_WORK REQUIRED_.
Collect every line of the records that includes the word "within", and copy each such line in full. Matching is case-sensitive.

— BEGIN —

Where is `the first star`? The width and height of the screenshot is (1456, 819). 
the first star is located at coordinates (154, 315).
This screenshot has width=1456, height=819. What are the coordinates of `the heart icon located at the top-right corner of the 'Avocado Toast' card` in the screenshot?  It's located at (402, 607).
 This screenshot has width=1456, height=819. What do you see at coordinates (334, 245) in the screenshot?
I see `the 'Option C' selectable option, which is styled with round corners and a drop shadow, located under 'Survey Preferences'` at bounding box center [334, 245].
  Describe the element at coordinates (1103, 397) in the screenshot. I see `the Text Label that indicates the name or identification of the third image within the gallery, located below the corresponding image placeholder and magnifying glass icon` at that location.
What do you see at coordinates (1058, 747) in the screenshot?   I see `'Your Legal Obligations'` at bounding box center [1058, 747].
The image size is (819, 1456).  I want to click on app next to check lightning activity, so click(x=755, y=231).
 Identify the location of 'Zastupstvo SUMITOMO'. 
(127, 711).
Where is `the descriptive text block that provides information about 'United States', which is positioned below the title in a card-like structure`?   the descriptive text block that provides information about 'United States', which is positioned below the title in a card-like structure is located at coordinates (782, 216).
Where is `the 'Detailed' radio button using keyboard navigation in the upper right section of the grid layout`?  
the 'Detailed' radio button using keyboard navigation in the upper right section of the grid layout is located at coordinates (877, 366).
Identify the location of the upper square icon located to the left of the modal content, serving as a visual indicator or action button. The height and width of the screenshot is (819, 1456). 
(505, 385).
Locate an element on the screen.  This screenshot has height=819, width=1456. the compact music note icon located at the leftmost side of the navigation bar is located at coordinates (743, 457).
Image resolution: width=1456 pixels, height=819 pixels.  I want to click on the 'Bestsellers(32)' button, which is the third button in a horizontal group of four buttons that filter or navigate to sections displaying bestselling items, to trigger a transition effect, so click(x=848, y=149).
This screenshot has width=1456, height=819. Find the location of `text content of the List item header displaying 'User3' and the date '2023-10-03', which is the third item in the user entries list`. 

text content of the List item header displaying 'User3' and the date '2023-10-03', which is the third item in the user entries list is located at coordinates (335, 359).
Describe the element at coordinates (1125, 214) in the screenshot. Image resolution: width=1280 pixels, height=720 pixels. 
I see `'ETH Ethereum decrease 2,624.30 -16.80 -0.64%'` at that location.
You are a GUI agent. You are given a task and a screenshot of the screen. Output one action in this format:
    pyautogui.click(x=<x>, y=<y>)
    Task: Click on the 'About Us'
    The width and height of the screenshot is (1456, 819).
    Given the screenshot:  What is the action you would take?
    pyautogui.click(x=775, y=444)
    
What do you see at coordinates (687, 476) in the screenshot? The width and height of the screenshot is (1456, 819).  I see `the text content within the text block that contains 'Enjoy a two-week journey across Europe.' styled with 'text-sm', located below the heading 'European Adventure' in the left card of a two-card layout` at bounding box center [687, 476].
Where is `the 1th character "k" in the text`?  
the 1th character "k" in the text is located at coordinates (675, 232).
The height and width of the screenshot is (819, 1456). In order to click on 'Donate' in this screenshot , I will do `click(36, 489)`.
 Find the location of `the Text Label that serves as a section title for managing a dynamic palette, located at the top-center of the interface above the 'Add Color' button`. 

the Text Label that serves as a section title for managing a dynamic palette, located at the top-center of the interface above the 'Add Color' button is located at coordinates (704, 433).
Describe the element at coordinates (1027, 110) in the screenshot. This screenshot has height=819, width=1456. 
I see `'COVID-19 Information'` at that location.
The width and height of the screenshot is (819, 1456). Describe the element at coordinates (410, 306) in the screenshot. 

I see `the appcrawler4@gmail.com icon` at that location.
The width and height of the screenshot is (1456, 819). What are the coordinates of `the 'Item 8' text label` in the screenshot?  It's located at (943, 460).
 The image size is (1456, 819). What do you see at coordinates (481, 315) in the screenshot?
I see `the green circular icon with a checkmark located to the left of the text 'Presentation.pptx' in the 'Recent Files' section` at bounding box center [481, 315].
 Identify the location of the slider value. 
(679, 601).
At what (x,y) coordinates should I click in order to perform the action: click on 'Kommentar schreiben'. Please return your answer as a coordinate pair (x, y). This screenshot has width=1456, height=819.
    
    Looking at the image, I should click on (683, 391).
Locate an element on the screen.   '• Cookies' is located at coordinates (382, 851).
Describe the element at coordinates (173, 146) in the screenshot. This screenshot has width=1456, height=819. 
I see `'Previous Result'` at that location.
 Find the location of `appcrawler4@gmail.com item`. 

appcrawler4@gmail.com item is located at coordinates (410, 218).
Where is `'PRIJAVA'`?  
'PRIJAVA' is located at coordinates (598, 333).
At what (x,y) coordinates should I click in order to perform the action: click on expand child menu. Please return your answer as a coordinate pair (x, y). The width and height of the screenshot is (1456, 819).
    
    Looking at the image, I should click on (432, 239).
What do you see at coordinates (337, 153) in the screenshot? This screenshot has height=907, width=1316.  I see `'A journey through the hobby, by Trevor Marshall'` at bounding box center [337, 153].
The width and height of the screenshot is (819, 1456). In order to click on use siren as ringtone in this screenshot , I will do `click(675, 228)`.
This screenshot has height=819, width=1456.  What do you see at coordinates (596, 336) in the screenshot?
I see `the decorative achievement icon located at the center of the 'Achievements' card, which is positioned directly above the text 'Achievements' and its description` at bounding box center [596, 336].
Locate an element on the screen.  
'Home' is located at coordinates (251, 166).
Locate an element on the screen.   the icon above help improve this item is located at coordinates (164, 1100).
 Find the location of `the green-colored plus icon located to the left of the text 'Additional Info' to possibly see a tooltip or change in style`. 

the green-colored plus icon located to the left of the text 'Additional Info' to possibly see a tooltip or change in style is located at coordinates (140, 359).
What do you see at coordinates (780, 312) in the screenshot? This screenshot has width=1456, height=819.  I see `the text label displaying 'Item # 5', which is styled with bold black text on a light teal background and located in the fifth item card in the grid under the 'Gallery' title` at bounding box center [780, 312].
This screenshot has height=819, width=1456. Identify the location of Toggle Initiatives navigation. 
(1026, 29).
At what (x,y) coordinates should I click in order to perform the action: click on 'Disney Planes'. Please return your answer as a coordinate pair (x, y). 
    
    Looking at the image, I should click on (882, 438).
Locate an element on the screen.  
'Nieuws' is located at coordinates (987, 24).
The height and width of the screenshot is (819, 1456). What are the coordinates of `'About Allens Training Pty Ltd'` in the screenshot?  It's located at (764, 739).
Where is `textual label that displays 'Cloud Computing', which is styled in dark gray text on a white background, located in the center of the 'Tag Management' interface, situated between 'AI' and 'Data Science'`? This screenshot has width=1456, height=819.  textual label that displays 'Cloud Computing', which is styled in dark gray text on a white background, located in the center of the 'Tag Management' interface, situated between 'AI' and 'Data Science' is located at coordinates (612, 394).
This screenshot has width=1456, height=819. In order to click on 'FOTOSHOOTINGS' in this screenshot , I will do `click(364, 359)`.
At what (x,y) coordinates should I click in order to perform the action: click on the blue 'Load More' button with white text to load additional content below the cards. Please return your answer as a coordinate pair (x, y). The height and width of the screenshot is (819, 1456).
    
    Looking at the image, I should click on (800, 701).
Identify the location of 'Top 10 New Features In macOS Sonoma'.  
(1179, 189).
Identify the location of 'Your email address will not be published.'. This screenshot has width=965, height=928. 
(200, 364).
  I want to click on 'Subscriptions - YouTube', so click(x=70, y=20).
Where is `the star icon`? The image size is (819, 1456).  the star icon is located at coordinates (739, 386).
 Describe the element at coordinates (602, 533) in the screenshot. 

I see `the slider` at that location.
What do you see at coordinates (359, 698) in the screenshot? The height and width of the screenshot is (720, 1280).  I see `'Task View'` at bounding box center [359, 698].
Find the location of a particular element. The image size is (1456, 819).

— END —

_RIGHT ANSWER_.
  Describe the element at coordinates (1103, 397) in the screenshot. I see `the Text Label that indicates the name or identification of the third image within the gallery, located below the corresponding image placeholder and magnifying glass icon` at that location.
What do you see at coordinates (687, 476) in the screenshot? The width and height of the screenshot is (1456, 819).  I see `the text content within the text block that contains 'Enjoy a two-week journey across Europe.' styled with 'text-sm', located below the heading 'European Adventure' in the left card of a two-card layout` at bounding box center [687, 476].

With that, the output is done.